** DOCUMENT EXCERPT follows **
Anthony wrote:
On Thu, Apr 22, 2010 at 6:31 PM, Platonides
<Platonides(a)gmail.com
<mailto:Platonides@gmail.com>> wrote:
S. Nunes wrote:
Hi all,
I presume that Wikipedia keeps data about HTTP accesses to all
articles.
Can anybody inform me if this data is available
for research purposes?
No. With the amount of traffic it has, space needs would be immense, and
Wikimedia is not interested in logging all accesses.
What kind of space needs are we talking about?
100k requests per second.
Assuming that an url is 50 bytes on average, that's 432 GB per day (the
usual apache log line is about 1.5 times that).
Most requests are handled by the squids so the backing servers are not
even aware of them. Tim Starling had to made a patch to squid in order
to register the articles accessed (ie. the data at domas wikistats).
I find it hard to imagine that the other top 10
websites aren't keeping
this information.
They probably store it aggregated and/or just a sample.
** End of DOCUMENT EXCERPT **
** GIVEN INFORMATION follows **
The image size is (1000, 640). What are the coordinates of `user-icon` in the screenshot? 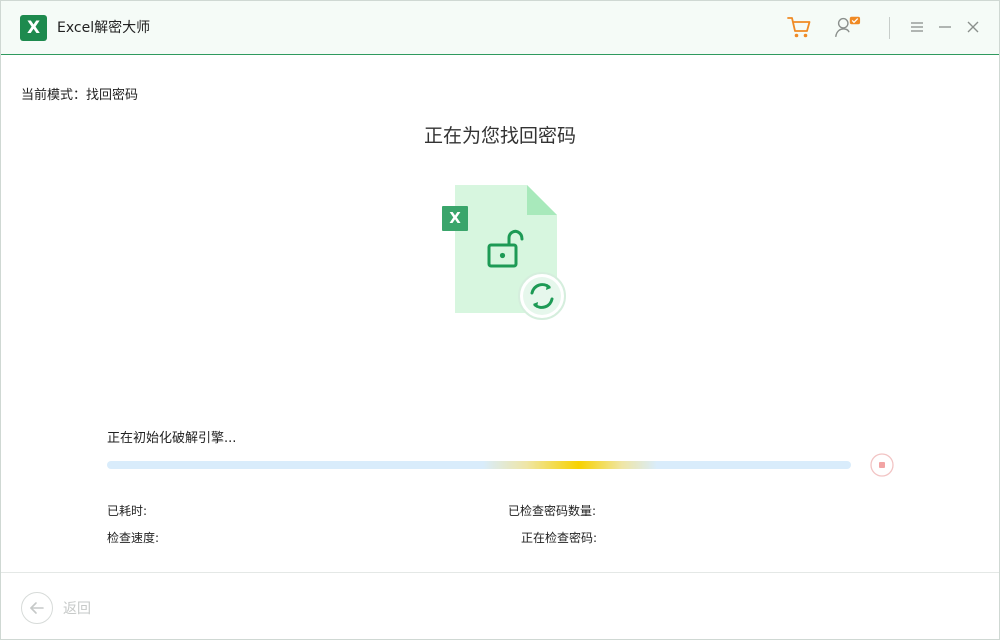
** End of GIVEN INFORMATION **
TASK BRIEF:
From the thread on Wikipedia access logs, output the passage from "No. With the" up to and including "1.5 times that).".

ANSWER SECTION:
No. With the amount of traffic it has, space needs would be immense, and
Wikimedia is not interested in logging all accesses.
What kind of space needs are we talking about?
100k requests per second.
Assuming that an url is 50 bytes on average, that's 432 GB per day (the
usual apache log line is about 1.5 times that).